What to work on → Transcribe every entry that follows, word for word, and omit the images.

Exercise data →
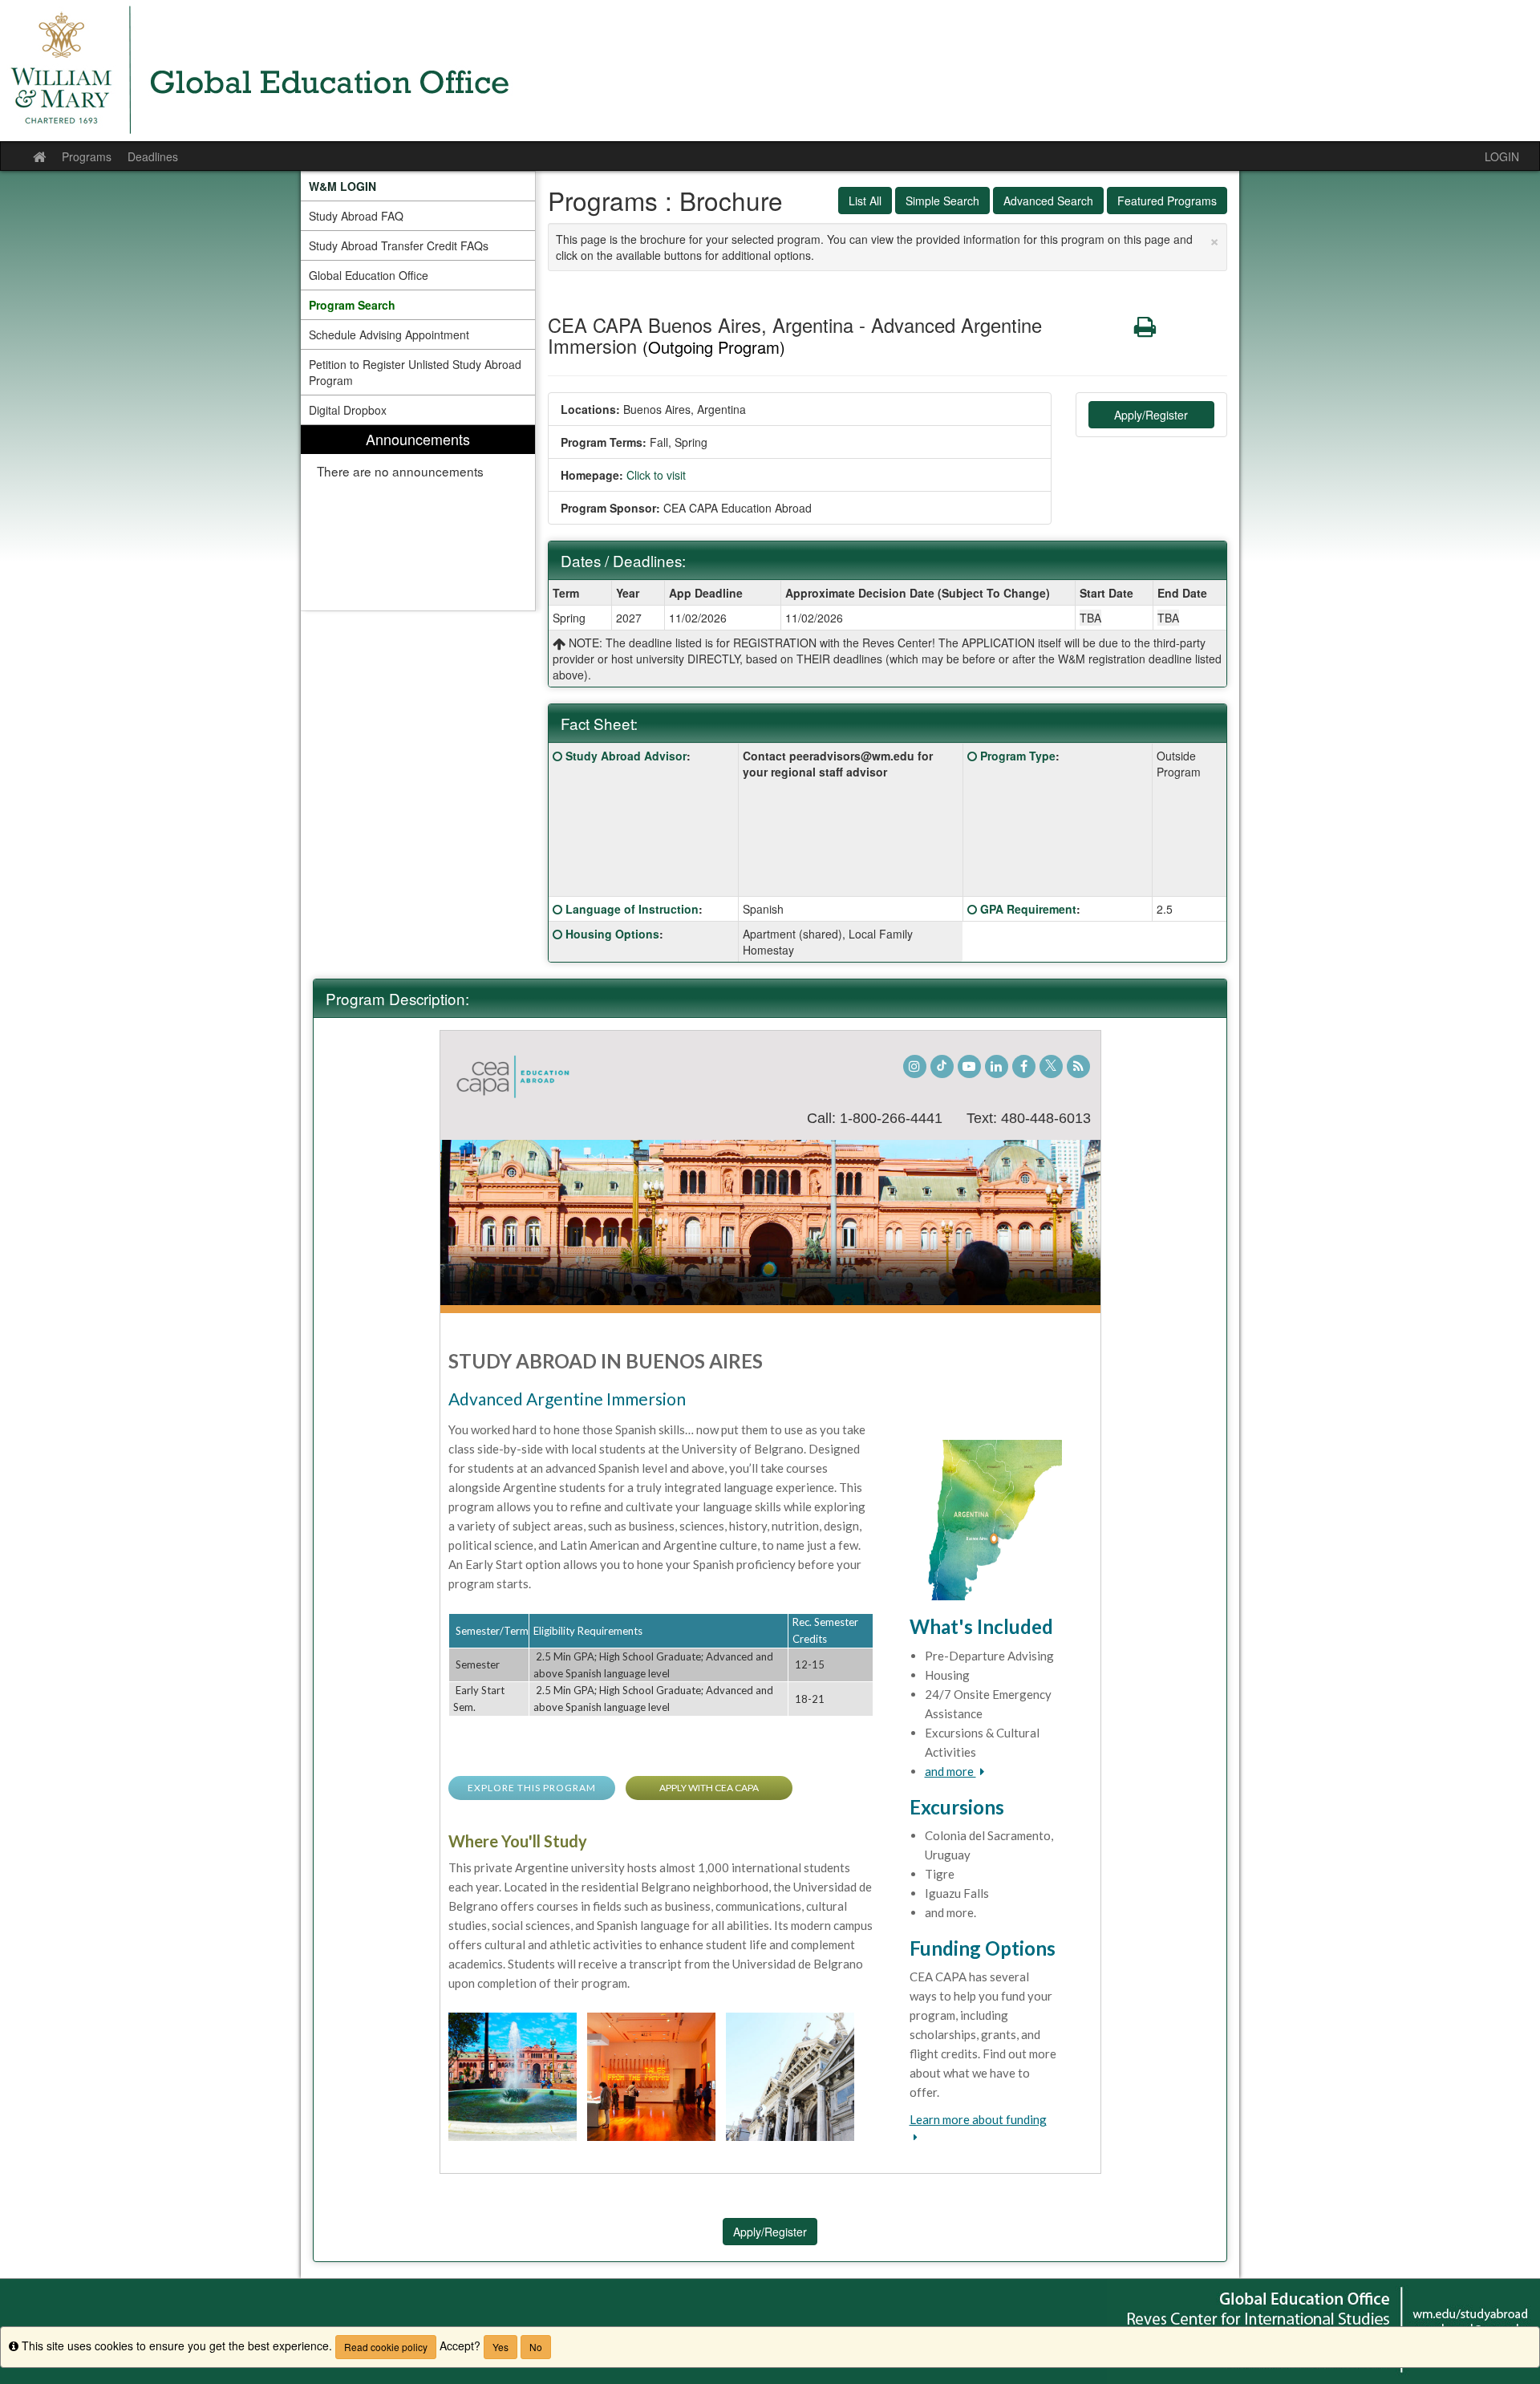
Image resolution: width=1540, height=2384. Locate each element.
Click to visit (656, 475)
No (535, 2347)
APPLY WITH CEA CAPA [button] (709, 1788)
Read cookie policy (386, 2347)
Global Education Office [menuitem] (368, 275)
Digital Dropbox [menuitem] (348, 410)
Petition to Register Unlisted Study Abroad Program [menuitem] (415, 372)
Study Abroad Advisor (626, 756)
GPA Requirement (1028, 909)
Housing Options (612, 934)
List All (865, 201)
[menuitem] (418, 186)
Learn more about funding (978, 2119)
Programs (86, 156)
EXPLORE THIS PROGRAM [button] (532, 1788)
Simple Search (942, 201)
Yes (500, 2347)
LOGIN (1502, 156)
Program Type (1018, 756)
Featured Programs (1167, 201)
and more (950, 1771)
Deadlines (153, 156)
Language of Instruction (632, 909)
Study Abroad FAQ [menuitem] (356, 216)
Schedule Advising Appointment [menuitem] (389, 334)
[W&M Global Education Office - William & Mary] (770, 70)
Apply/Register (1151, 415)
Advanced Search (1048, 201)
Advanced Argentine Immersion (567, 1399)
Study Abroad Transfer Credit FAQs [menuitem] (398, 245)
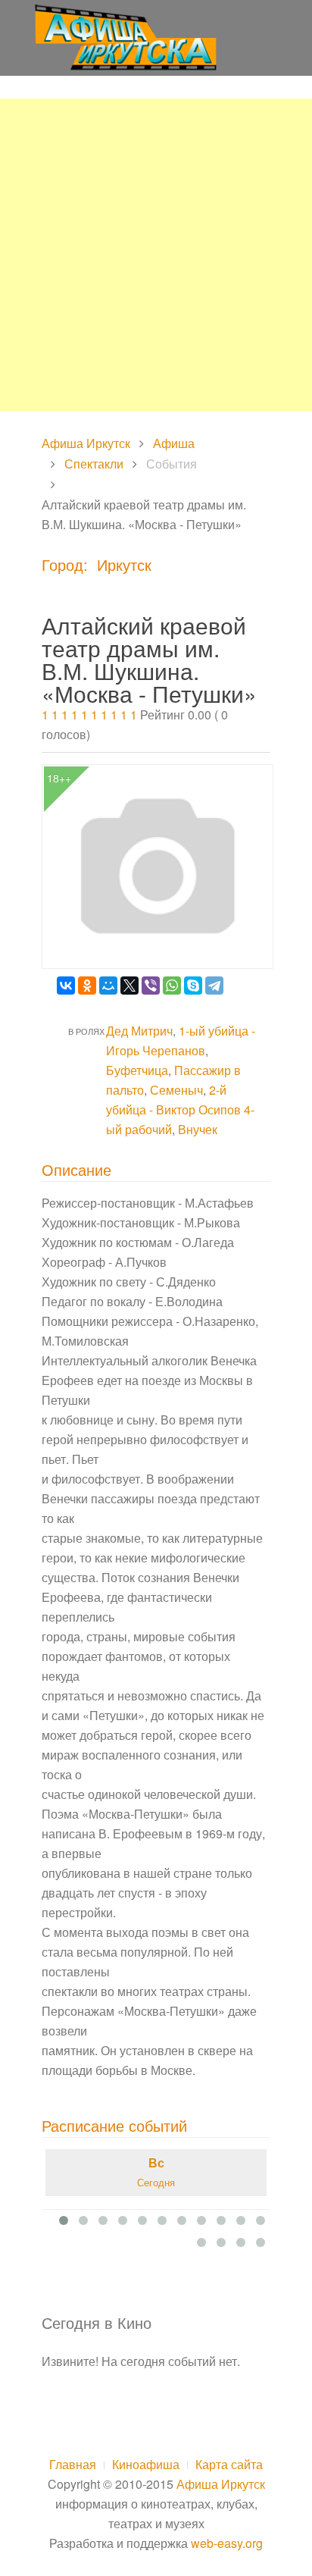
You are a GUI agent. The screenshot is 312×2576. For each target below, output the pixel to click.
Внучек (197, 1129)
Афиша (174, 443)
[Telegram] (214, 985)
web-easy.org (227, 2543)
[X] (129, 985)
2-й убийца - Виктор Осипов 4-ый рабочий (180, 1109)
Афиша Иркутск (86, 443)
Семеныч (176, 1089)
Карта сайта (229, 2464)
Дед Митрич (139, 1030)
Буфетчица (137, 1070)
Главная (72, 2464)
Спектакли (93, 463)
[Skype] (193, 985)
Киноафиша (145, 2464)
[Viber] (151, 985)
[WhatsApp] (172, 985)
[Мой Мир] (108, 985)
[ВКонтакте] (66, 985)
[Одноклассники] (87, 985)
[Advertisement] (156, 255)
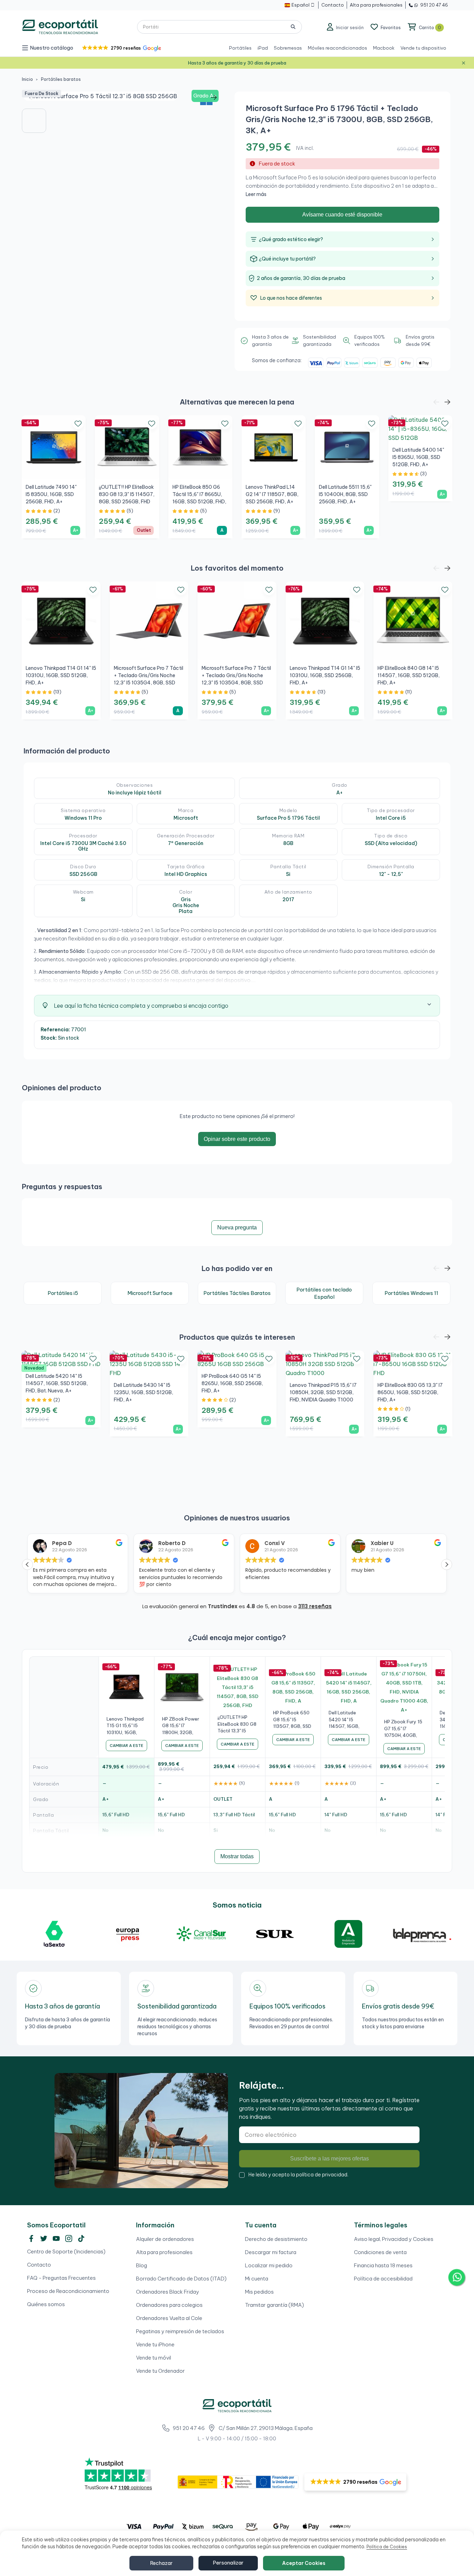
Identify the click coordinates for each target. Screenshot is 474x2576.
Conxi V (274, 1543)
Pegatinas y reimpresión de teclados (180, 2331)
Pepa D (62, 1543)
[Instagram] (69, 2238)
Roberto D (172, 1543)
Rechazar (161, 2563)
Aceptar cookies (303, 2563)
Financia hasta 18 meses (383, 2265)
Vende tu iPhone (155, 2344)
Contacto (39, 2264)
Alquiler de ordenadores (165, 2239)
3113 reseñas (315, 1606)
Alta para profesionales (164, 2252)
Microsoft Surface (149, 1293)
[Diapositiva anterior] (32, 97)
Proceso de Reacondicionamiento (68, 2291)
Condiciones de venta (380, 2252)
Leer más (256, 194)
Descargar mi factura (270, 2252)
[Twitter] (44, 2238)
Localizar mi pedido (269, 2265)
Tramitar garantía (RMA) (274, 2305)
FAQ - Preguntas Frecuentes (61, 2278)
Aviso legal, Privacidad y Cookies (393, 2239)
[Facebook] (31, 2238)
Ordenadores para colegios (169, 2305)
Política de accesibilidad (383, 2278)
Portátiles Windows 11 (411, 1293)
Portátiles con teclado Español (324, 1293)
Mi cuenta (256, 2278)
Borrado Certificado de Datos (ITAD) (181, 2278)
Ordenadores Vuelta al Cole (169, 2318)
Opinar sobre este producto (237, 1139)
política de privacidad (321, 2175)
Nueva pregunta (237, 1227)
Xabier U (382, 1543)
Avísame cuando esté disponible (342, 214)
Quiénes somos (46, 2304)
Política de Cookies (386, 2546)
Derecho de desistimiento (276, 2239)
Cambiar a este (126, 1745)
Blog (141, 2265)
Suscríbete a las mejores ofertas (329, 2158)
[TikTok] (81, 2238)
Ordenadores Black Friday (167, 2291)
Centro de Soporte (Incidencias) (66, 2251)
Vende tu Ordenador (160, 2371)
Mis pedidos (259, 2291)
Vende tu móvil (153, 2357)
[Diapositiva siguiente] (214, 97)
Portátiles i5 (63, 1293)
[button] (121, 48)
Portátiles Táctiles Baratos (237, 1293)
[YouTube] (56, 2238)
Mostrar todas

Result for this exercise →
Image resolution: width=1540, height=2384. Locate each element.
Click to visit (656, 475)
No (535, 2347)
APPLY WITH CEA CAPA [button] (709, 1788)
Read cookie policy (386, 2347)
Global Education Office [menuitem] (368, 275)
Digital Dropbox [menuitem] (348, 410)
Petition to Register Unlisted Study Abroad Program [menuitem] (415, 372)
Study Abroad Advisor (626, 756)
GPA Requirement (1028, 909)
Housing Options (612, 934)
List All (865, 201)
[menuitem] (418, 186)
Learn more about funding (978, 2119)
Programs (86, 156)
EXPLORE THIS PROGRAM [button] (532, 1788)
Simple Search (942, 201)
Yes (500, 2347)
LOGIN (1502, 156)
Program Type (1018, 756)
Featured Programs (1167, 201)
and more (950, 1771)
Deadlines (153, 156)
Language of Instruction (632, 909)
Study Abroad FAQ [menuitem] (356, 216)
Schedule Advising Appointment [menuitem] (389, 334)
[W&M Global Education Office - William & Mary] (770, 70)
Apply/Register (1151, 415)
Advanced Search (1048, 201)
Advanced Argentine Immersion (567, 1399)
Study Abroad Transfer Credit FAQs [menuitem] (398, 245)
You are a GUI agent. The screenshot is 312×2576. For each target below, output the pixel to click.
Внучек (197, 1129)
Афиша (174, 443)
[Telegram] (214, 985)
web-easy.org (227, 2543)
[X] (129, 985)
2-й убийца - Виктор Осипов 4-ый рабочий (180, 1109)
Афиша Иркутск (86, 443)
Семеныч (176, 1089)
Карта сайта (229, 2464)
Дед Митрич (139, 1030)
Буфетчица (137, 1070)
Главная (72, 2464)
Спектакли (93, 463)
[Skype] (193, 985)
Киноафиша (145, 2464)
[Viber] (151, 985)
[WhatsApp] (172, 985)
[Мой Мир] (108, 985)
[ВКонтакте] (66, 985)
[Одноклассники] (87, 985)
[Advertisement] (156, 255)
Identify the click coordinates for each target. Screenshot is 474x2576.
Conxi V (274, 1543)
Pegatinas y reimpresión de teclados (180, 2331)
Pepa D (62, 1543)
[Instagram] (69, 2238)
Roberto D (172, 1543)
Rechazar (161, 2563)
Aceptar cookies (303, 2563)
Financia hasta 18 meses (383, 2265)
Vende tu iPhone (155, 2344)
Contacto (39, 2264)
Alquiler de ordenadores (165, 2239)
3113 reseñas (315, 1606)
Alta para profesionales (164, 2252)
Microsoft Surface (149, 1293)
[Diapositiva anterior] (32, 97)
Proceso de Reacondicionamiento (68, 2291)
Condiciones de venta (380, 2252)
Leer más (256, 194)
Descargar mi factura (270, 2252)
[Twitter] (44, 2238)
Localizar mi pedido (269, 2265)
Tramitar garantía (RMA) (274, 2305)
FAQ - Preguntas Frecuentes (61, 2278)
Aviso legal, Privacidad y Cookies (393, 2239)
[Facebook] (31, 2238)
Ordenadores para colegios (169, 2305)
Política de accesibilidad (383, 2278)
Portátiles Windows 11 (411, 1293)
Portátiles con teclado Español (324, 1293)
Mi cuenta (256, 2278)
Borrado Certificado de Datos (ITAD) (181, 2278)
Ordenadores Vuelta al Cole (169, 2318)
Opinar sobre este producto (237, 1139)
política de privacidad (321, 2175)
Nueva pregunta (237, 1227)
Xabier U (382, 1543)
Avísame cuando esté disponible (342, 214)
Quiénes somos (46, 2304)
Política de Cookies (386, 2546)
Derecho de desistimiento (276, 2239)
Cambiar a este (126, 1745)
Blog (141, 2265)
Suscríbete a las mejores ofertas (329, 2158)
[TikTok] (81, 2238)
Ordenadores Black Friday (167, 2291)
Centro de Soporte (Incidencias) (66, 2251)
Vende tu Ordenador (160, 2371)
Mis pedidos (259, 2291)
Vende tu móvil (153, 2357)
[Diapositiva siguiente] (214, 97)
Portátiles i5 (63, 1293)
[button] (121, 48)
Portátiles Táctiles Baratos (237, 1293)
[YouTube] (56, 2238)
Mostrar todas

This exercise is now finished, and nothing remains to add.